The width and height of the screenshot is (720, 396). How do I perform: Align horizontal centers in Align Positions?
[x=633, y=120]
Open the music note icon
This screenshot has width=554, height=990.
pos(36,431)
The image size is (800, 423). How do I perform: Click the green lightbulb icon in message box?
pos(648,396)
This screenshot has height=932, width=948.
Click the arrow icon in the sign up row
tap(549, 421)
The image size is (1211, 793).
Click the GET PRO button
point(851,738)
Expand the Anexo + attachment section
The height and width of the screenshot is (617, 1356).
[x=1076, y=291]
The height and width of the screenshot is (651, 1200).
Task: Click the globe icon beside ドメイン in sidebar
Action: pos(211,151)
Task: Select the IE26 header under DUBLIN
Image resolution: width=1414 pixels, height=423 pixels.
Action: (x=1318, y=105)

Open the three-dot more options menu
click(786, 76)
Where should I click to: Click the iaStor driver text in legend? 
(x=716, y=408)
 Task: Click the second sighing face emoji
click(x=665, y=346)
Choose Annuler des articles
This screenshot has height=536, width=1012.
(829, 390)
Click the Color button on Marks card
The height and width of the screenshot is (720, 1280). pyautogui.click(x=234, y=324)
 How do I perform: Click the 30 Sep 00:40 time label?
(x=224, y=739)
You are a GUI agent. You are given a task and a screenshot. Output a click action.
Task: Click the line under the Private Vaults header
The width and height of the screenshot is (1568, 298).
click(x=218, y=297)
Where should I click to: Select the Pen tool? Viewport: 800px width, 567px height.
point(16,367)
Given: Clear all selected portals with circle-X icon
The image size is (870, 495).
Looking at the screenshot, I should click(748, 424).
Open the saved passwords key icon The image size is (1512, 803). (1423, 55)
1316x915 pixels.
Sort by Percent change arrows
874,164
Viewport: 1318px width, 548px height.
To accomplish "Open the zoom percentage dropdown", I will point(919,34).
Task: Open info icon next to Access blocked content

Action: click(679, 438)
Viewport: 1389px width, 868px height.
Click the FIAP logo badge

◆ ◆ ◆

§ **DESCRIPTION OF THE TASK**:
Transcribe word for word the lines from the one holding "Given: Clear all" to the last line of the listing above, inclusive.

§ **EXERCISE SOLUTION**:
Given: Clear all selected portals with circle-X icon
The image size is (870, 495).
Looking at the screenshot, I should click(748, 424).
Open the saved passwords key icon The image size is (1512, 803). (1423, 55)
1316x915 pixels.
Sort by Percent change arrows
874,164
Viewport: 1318px width, 548px height.
To accomplish "Open the zoom percentage dropdown", I will point(919,34).
Task: Open info icon next to Access blocked content

Action: click(679, 438)
Viewport: 1389px width, 868px height.
Click the FIAP logo badge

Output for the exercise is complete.